Jangid Himanshu, Panchpuri Mitali, Dutta Joydeep, Joshi Harish Chandra, Paul Maman, Karnwal Arun, Ahmad Akil, Alshammari Mohammed B, Hossain Kaizar, Pant Gaurav, Kumar Gaurav
School of Bioengineering and Biosciences, Lovely Professional University, Jalandhar, Punjab, India.
School of Pharmaceutical and Population Health Informatics, DIT University, Dehradun 248009, Uttarakhand, India.
Food Chem X. 2025 Jun 25;29:102696. doi: 10.1016/j.fochx.2025.102696. eCollection 2025 Jul.
Foodborne diseases pose significant public health and economic challenges worldwide, with conventional pathogen detection methods, such as culture-based assays and PCR, often hindered by the complex food matrix in categories like dairy, seafood, fresh produce, and processed foods. These matrices, containing fats, proteins, biofilms, and salts, interfere with detection accuracy, reducing the sensitivity and robustness of traditional approaches. Nanoparticle-based detection systems have emerged as transformative tools to overcome these challenges, offering enhanced sensitivity, rapid detection, and adaptability to real-time monitoring. Gold, silver, magnetic, polymeric, and hybrid nanoparticles leverage their unique optical, magnetic, and functional properties to facilitate specific pathogen identification while mitigating food matrix interference. Recent advancements include nanoparticle-functionalized biosensors, magnetic separation platforms, and smart detection systems integrated with IoT and blockchain for traceability and real-time contamination alerts. However, challenges such as high production costs, regulatory gaps, and scalability hinder their full-scale adoption. This review critically examines matrix-specific adaptations of nanoparticle-based detection technologies, their comparative advantages over traditional methods, and their integration with smart technologies to ensure food safety. Future directions emphasize interdisciplinary collaboration, eco-friendly synthesis, and regulatory frameworks to address commercialization hurdles and revolutionize pathogen detection across the global food industry.

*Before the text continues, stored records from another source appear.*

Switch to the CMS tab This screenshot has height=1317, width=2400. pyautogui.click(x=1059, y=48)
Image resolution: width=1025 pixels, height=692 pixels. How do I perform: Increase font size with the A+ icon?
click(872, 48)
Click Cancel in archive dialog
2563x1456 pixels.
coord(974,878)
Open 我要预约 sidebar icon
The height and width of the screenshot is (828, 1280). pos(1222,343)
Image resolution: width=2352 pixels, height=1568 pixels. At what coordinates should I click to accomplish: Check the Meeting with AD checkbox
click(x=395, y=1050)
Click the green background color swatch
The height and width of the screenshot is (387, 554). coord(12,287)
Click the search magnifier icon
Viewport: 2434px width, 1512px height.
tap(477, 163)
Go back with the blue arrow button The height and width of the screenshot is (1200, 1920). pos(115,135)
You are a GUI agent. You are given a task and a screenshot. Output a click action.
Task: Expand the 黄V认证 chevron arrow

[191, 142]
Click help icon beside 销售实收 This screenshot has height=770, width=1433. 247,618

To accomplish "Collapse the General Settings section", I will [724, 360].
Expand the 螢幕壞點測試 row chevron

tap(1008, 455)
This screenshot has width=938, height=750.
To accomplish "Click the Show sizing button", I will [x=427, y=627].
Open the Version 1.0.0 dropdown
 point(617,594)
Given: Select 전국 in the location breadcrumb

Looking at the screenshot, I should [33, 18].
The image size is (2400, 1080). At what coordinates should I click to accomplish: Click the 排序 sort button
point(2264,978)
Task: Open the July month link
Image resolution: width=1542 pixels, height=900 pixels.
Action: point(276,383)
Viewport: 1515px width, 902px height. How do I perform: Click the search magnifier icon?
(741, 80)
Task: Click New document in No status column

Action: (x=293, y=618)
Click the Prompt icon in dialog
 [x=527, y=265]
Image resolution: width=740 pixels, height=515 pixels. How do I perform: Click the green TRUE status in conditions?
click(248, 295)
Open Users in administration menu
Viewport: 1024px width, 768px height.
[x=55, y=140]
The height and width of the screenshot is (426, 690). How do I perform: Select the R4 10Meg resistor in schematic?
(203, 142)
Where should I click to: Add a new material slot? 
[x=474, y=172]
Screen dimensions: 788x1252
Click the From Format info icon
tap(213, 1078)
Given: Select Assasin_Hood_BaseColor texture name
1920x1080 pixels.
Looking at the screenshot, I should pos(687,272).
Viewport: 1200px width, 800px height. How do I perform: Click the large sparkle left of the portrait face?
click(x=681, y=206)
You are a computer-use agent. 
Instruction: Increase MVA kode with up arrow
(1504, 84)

食源性疾病在全球范围内构成了重大的公共卫生和经济挑战,传统的病原体检测方法,如基于培养的检测方法和聚合酶链反应(PCR),常常受到乳制品、海鲜、新鲜农产品和加工食品等类别中复杂食物基质的阻碍。这些含有脂肪、蛋白质、生物膜和盐分的基质会干扰检测准确性,降低传统方法的灵敏度和稳健性。基于纳米颗粒的检测系统已成为克服这些挑战的变革性工具,具有更高的灵敏度、快速检测能力以及对实时监测的适应性。金、银、磁性、聚合物和混合纳米颗粒利用其独特的光学、磁性和功能特性,在减轻食物基质干扰的同时促进特定病原体的识别。最近的进展包括纳米颗粒功能化生物传感器、磁分离平台以及与物联网和区块链集成的智能检测系统,用于可追溯性和实时污染警报。然而,高生产成本、监管空白和可扩展性等挑战阻碍了它们的全面应用。本综述批判性地研究了基于纳米颗粒的检测技术针对特定基质的适应性、它们相对于传统方法的比较优势以及它们与智能技术的集成,以确保食品安全。未来的方向强调跨学科合作、环保合成以及监管框架,以应对商业化障碍并彻底改变全球食品行业的病原体检测。